I have considered using urethane foam in the cans. Where all the joists meet the beams, there are blocks that were cut and put in place tightly. I would assume that these were used in the day to help stop some of the air. I have thought about removing those blocks, or drilling into them and injecting foam. One of my other thoughts where the air is coming in just under the siding at the base of the foundation. We have the original dutchlap and a layer of tar paper and asbestos shingles on the outer layer. Seems like no matter what I do I can't stop the drafts. This summer I will button up the home and add insulation in some places that need it. We are at 75 now, but the house will quickly cool w/o heat. I would like to see it hold heat a little better. It is pretty efficient for its age, actually cheaper to heat than my grandmas trailer.


----------



## begreen (Feb 5, 2007)

It's impossible to get the coverage that a spray unit has with the cans.

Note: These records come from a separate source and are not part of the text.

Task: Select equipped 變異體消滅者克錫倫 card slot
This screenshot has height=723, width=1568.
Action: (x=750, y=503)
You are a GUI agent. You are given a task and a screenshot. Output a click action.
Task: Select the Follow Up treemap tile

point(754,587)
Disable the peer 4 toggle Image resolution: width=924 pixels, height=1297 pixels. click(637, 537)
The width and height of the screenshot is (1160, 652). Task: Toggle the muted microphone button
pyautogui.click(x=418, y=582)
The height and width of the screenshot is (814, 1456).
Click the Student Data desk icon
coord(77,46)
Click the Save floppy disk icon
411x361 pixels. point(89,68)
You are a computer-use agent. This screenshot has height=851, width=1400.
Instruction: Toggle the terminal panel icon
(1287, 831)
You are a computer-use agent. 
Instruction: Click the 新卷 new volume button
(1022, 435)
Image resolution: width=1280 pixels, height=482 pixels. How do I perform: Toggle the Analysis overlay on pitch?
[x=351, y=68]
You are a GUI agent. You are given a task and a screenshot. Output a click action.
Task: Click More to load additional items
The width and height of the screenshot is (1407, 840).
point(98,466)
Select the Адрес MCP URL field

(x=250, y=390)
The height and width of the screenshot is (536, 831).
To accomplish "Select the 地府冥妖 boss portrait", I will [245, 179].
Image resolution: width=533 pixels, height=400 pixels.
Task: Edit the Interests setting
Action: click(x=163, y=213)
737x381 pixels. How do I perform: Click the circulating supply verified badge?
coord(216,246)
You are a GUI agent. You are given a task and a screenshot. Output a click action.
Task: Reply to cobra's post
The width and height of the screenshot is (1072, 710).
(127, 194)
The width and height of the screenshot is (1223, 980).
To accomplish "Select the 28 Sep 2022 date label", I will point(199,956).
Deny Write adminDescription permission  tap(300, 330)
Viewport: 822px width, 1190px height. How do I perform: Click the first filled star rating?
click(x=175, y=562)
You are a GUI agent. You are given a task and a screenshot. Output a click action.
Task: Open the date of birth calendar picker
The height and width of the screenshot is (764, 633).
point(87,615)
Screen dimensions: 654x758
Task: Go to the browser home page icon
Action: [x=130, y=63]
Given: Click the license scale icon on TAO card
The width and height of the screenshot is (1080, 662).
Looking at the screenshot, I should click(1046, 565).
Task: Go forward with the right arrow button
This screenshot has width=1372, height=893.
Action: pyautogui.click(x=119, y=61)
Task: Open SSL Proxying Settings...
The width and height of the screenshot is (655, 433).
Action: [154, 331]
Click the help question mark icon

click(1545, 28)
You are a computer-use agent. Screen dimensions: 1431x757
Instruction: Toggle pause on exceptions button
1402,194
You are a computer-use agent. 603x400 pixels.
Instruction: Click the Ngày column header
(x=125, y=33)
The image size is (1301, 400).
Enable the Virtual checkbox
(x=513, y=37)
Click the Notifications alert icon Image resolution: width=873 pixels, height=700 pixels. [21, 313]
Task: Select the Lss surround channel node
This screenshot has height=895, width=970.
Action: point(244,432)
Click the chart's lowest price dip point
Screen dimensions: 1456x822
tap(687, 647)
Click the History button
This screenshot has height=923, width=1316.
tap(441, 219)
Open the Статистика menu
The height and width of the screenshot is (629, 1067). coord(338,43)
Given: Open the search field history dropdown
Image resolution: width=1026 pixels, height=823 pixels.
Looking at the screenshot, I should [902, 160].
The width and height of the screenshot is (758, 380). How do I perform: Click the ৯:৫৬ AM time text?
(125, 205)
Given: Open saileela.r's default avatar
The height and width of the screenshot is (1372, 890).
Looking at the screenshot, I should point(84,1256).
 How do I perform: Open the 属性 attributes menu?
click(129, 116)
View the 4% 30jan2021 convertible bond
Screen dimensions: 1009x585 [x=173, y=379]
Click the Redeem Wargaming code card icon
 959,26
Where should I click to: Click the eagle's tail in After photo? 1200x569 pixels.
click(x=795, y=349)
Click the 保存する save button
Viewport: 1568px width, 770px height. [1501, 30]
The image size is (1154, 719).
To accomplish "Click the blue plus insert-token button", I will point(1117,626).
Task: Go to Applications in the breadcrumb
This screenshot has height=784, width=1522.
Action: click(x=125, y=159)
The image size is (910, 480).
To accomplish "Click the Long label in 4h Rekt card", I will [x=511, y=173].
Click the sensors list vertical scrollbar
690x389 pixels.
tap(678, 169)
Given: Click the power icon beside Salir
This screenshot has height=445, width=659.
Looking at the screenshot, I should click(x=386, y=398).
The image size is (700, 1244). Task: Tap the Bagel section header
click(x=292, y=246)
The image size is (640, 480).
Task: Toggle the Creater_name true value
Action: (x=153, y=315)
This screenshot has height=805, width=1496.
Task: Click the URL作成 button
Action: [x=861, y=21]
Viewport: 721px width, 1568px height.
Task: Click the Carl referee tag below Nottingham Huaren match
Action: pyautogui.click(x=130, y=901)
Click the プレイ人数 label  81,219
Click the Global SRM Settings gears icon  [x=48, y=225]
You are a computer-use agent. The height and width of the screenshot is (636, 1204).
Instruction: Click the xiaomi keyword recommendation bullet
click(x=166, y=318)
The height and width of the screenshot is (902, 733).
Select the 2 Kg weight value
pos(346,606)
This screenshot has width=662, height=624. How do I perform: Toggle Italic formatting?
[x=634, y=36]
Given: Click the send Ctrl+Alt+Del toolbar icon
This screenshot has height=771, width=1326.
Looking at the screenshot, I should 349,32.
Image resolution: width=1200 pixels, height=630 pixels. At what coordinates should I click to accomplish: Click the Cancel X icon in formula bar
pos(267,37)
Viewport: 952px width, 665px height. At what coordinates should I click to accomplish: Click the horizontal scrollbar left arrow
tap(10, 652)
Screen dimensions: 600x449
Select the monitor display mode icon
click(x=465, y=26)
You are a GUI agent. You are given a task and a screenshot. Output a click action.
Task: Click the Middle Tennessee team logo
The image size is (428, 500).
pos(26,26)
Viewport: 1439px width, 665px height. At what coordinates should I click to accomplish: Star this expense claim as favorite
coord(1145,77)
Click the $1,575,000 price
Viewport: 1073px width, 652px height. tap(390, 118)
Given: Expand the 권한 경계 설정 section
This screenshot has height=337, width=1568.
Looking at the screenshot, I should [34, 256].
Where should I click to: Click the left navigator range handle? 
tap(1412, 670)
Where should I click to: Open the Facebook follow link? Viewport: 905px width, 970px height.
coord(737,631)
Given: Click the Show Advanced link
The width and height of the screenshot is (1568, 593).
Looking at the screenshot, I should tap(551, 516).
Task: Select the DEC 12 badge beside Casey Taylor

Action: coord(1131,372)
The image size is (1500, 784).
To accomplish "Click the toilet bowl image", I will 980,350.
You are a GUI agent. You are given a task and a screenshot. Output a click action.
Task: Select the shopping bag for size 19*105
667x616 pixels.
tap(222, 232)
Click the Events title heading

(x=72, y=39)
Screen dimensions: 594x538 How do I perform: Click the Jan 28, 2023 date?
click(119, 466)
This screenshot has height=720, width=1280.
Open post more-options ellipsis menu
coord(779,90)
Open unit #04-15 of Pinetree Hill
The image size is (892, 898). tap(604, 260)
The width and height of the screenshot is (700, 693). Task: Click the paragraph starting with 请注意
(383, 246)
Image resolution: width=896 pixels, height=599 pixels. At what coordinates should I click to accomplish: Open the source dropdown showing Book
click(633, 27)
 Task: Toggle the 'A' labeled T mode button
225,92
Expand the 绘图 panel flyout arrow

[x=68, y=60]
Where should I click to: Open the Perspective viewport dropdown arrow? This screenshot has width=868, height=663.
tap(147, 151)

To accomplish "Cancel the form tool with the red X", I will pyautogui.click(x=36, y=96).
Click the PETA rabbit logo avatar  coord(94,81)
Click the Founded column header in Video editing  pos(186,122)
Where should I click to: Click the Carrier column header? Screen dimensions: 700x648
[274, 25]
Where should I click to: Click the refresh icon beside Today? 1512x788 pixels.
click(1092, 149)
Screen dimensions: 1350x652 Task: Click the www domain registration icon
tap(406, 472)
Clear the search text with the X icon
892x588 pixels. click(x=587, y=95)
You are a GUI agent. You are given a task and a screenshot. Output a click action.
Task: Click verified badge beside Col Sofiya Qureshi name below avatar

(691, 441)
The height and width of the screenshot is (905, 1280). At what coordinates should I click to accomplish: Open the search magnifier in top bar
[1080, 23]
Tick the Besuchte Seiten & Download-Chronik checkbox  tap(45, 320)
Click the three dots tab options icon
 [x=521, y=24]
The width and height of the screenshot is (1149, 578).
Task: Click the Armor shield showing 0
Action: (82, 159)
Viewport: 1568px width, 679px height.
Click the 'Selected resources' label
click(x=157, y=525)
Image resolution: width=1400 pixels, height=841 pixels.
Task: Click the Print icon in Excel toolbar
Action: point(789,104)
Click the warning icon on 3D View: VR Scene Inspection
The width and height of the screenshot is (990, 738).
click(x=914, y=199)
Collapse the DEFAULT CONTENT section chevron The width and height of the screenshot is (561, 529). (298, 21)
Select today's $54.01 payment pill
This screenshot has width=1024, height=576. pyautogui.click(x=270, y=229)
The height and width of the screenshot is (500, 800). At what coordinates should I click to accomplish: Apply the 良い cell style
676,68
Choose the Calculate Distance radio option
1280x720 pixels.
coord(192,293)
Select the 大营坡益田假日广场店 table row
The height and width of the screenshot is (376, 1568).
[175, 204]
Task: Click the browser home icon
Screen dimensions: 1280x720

The spray will seal the entire sill space. Congrats on sealing up the old place as well as you have. We're still working on ours too.


----------



## sgcsalsero (Feb 12, 2007)

froth-pak 12 may be a decent, low cost option that may work out for smaller spray areas
http://www.ncssupply.com/prodlist.html


----------



## GVA (Feb 12, 2007)

sgc said:
			
		

> froth-pak 12 may be a decent, low cost option that may work out for smaller spray areas
> http://www.ncssupply.com/prodlist.html


That stuff looks like a nice solution to the problems alot of us with 100+ year old houses have with drafts.. 
Have you ever used it before?


----------



## sgcsalsero (Feb 12, 2007)

Another forum member recommended it, I plan on ordering when it gets a little warmer out and post update

. ... pretty sure it is the same polyurethane product as the one time use Great Stuff cans at HD/Lowes, I went 
thru 3 cans of that sealing a couple spots last year, that's $18 right there and I ended up wasting a lot of it

Supposedly froth paks are good for 30 days once opened . . ., found more info. at http://www.dow.com/buildingproducts/frothpak/fp_12kit.htm


----------



## erikdhafaB (Feb 15, 2007)

You might want to look at Tiger Foam:  http://www.tigerfoam.com/   It is a similar system to the froth pak 180 (200 board ft / 16 cubic ft coverage, two part polyurethane foam) but unlike most foams, it is fire rated.  You may not be required to have fire rated foam a rim joist application (maybe someone with more code experience could weigh in on this...), but I tend to think safer is better.   On the green side, it also is CFC, VOC and formaldehyde free.  I don't see a price on the froth pak system, so I don't know how the price compares.  Tiger Foam is $335 for the 200 ft. coverage tanks, gun and hose system.


----------



## sgcsalsero (Feb 16, 2007)

.5a/B said:
			
		

> You might want to look at Tiger Foam:  http://www.tigerfoam.com/   It is a similar system to the froth pak 180 (200 board ft / 16 cubic ft coverage, two part polyurethane foam) but unlike most foams, it is fire rated.  You may not be required to have fire rated foam a rim joist application (maybe someone with more code experience could weigh in on this...), but I tend to think safer is better.   On the green side, it also is CFC, VOC and formaldehyde free.  I don't see a price on the froth pak system, so I don't know how the price compares.  Tiger Foam is $335 for the 200 ft. coverage tanks, gun and hose system.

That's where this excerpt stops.